Passage shown:
════════════════════
They tend to be quick, sensitive, clever and reactive. Most of them are very honest and try very hard. They are bred to go forward, and they are creatures of the air, not earthed like the native breeds. I think they have what humans would identify as pride; most of them know when they have won, and are keenly pleased when they have done anything well. They are tough, in mind as well as body.

A lot of them are also extraordinary gentle, especially when faced with vulnerability. You hear endless stories of thoroughbreds being enchanted with children. My own mare goes into a trance when she sees a child, becoming very still and fluttering her eyelashes and breathing out in delight through her nose, holding out her velvet muzzle to say hello. My father did not think twice about letting me go in to the match-fit chasers he trained, when I would try and help him out on dark winter dawns at morning stables, when I was too small even to lift a full water bucket.
════════════════════
(Stored records)

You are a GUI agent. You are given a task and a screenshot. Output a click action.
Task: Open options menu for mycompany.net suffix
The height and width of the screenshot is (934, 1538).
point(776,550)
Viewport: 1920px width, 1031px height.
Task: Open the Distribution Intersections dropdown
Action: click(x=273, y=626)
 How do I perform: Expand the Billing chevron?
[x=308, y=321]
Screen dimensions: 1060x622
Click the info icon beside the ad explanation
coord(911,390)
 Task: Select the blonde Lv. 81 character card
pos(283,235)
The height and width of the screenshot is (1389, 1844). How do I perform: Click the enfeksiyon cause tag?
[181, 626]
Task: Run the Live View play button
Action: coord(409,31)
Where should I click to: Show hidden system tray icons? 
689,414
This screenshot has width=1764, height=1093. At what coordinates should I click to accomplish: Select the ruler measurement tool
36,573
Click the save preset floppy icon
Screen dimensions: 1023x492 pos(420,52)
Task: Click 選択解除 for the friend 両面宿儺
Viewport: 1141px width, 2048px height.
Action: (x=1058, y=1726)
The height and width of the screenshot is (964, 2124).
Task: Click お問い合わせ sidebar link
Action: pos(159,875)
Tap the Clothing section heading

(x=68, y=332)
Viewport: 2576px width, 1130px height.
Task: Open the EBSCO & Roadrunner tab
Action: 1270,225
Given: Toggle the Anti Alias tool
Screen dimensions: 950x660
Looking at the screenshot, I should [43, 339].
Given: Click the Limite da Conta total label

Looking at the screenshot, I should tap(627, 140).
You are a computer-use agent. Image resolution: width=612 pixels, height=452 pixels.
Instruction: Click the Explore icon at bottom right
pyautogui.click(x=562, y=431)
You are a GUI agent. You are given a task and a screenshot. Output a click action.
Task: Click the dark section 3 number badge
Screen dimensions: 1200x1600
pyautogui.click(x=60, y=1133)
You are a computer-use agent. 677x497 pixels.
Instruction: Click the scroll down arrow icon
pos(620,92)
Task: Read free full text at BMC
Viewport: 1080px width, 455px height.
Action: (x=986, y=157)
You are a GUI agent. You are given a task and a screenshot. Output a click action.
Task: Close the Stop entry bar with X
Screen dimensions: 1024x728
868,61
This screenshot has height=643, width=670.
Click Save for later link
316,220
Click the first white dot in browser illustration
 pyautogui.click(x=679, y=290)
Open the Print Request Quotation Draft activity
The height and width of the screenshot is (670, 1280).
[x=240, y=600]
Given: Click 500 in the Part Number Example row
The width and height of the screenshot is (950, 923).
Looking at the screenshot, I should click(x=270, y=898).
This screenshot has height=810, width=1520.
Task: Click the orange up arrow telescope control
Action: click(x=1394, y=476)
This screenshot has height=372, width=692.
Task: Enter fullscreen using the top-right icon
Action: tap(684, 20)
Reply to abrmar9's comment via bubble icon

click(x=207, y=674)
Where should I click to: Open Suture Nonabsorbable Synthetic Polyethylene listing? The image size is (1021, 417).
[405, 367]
════════════════════
Try it:
In the passage on thoroughbreds:
(a) What are thoroughbreds said to be creatures of?
(b) What does the writer's mare go into when she sees a child?
(c) Who trained the match-fit chasers?
Rely only on the text about thoroughbreds and nothing from the data.

Response to this task:
(a) The air.
(b) A trance.
(c) The writer's father.